Per la squadra di Lucescu e per la Macedonia, allora, il ripescaggio potrebbe essere cruciale. «Sarebbe un’occasione d’oro», dice Alili con entusiasmo «Se il Mondiale fosse quello di un tempo e se la strada per qualificarsi fosse quella di qualche anno fa, oggettivamente la Macedonia non avrebbe mai l’occasione di arrivarci. Mentre con questa nuova formula possono aprirsi degli spiragli». Come mi fa notare, la Macedonia è l’unica delle nazioni dell’ex Jugoslavia, insieme al Montenegro, a non aver partecipato ad un Mondiale. L’edizione del 2026 sarebbe l’occasione perfetta per farlo: «Negli Stati Uniti e in Canada c’è una fortissima migrazione macedone, quindi sarebbe una festa incredibile, soprattutto a New York e Detroit, i poli in cui c’è il maggior numero di immigrati macedoni. Immagino che una partita a New York o a Detroit sarebbe una bolgia, perché sono pur sempre balcanici».
Del resto, la Nations League aveva già permesso alla Macedonia di ottenere quello che fino ad ora è il risultato più importante della sua storia: la qualificazione a Euro 2020, guadagnata dopo aver disputato gli spareggi contro la Georgia in qualità di prima in classifica del proprio gruppo nella Lega D dell’edizione 2018/19.
È evidente, quindi, quanto la Nations League abbia rappresentato un’opportunità per le Nazioni più piccole, non solo per accumulare vittorie e migliorare sul campo, ma anche per ragionare in ottica futura e sognare la qualificazione a un grande torneo. Per adesso sembra anche scongiurato il rischio di squadre intenzionate a "tankare" per retrocedere in una lega più bassa, vincere il proprio girone e quindi garantirsi possibilità extra di accedere a Europei o Mondiali.
A questo punto, però, la UEFA dovrebbe affrontare la sfida più importante di tutte, quella di rendere davvero sostenibile la manifestazione.

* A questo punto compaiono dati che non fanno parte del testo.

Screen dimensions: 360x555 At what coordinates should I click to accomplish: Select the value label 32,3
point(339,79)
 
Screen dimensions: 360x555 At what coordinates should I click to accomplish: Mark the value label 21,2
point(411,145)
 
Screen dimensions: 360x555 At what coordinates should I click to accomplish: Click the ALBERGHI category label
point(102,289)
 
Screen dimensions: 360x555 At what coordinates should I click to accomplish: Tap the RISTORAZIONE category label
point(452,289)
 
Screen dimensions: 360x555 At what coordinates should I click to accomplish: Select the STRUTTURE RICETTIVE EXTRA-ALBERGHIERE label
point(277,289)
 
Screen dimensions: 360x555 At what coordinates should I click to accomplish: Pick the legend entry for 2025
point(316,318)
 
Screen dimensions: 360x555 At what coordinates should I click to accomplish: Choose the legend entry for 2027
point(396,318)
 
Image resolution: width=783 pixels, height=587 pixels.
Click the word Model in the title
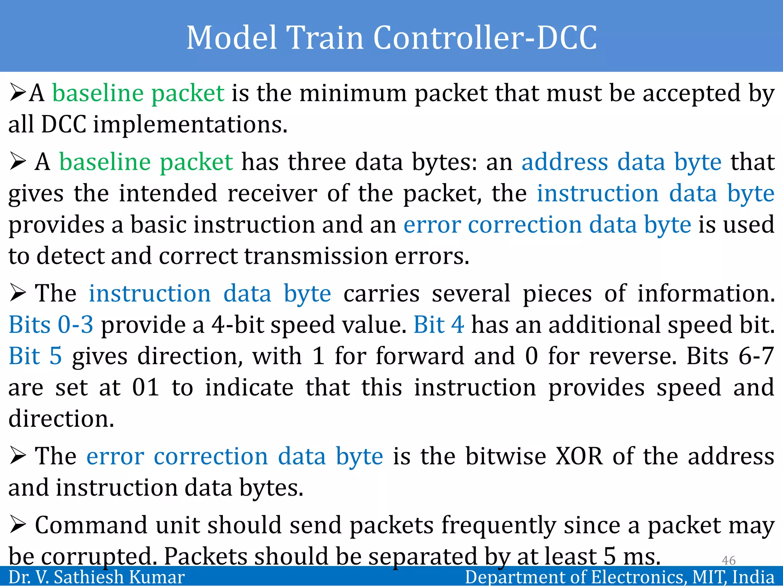coord(231,37)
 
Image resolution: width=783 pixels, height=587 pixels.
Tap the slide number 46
coord(728,560)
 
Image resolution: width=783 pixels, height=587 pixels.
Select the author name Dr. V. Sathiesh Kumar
coord(96,577)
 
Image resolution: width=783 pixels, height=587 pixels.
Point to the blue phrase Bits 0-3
coord(51,325)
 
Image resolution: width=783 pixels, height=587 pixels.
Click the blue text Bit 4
coord(439,325)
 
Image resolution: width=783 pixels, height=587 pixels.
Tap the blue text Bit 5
coord(35,356)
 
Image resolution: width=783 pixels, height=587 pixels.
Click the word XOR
coord(579,456)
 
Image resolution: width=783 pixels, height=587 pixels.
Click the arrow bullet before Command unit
coord(18,525)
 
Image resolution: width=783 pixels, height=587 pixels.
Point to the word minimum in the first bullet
coord(353,93)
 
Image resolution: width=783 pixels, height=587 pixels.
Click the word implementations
coord(190,125)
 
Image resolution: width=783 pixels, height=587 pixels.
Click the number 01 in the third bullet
coord(146,388)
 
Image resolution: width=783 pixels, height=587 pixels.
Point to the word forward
coord(420,356)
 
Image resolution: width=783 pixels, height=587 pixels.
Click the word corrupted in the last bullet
coord(99,557)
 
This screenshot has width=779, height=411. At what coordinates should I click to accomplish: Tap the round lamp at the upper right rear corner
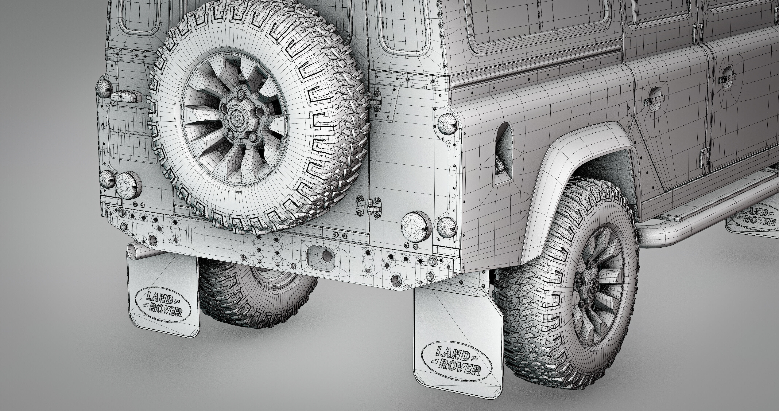click(447, 124)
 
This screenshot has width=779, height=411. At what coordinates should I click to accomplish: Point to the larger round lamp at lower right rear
click(416, 224)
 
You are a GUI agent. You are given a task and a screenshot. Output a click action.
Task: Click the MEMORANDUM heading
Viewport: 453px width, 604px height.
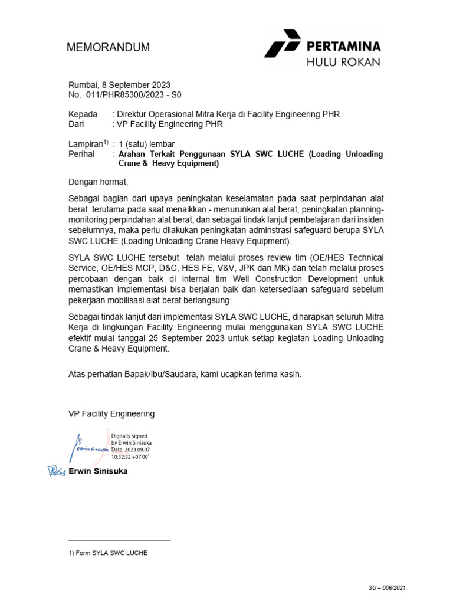pos(109,47)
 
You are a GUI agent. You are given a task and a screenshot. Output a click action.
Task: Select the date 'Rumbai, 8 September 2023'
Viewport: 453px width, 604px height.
pos(120,85)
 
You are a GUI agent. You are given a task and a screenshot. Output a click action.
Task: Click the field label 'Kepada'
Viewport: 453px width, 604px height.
pos(83,114)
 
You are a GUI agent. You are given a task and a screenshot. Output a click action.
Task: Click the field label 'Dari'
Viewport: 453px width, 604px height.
pos(77,124)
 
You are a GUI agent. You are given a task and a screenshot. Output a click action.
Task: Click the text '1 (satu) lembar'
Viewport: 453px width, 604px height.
pos(146,144)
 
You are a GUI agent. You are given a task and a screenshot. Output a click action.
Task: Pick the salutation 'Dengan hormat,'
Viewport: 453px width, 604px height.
pos(98,182)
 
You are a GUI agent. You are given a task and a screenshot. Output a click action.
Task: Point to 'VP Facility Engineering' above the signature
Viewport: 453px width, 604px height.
pos(111,413)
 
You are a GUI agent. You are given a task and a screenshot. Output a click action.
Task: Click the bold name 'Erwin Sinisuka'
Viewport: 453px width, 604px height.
pos(98,471)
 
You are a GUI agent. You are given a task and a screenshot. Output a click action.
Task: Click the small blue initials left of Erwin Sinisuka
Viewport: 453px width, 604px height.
pos(57,471)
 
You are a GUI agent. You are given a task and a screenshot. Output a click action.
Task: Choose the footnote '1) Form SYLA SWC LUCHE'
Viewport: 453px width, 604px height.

È chiaro che senza la partecipazione della FIFA non è un obiettivo raggiungibile.
L’allargamento del Mondiale segue l’allargamento delle coppe europee e, prima ancora, quello degli Europei. Come se non bastasse, il nuovo Mondiale per Club aggiungerà ulteriori partite. La formula per bilanciare inclusività e un numero congruo di incontri non è stata ancora trovata. Per i giocatori, a ogni livello, rappresentare il proprio Paese è un orgoglio, ma al contempo è sempre più urgente la richiesta di alleggerire il calendario. Viene da pensare, però, che la Nations League possa essere meno colpevole rispetto ad altri eventi che non hanno nemmeno i suoi meriti.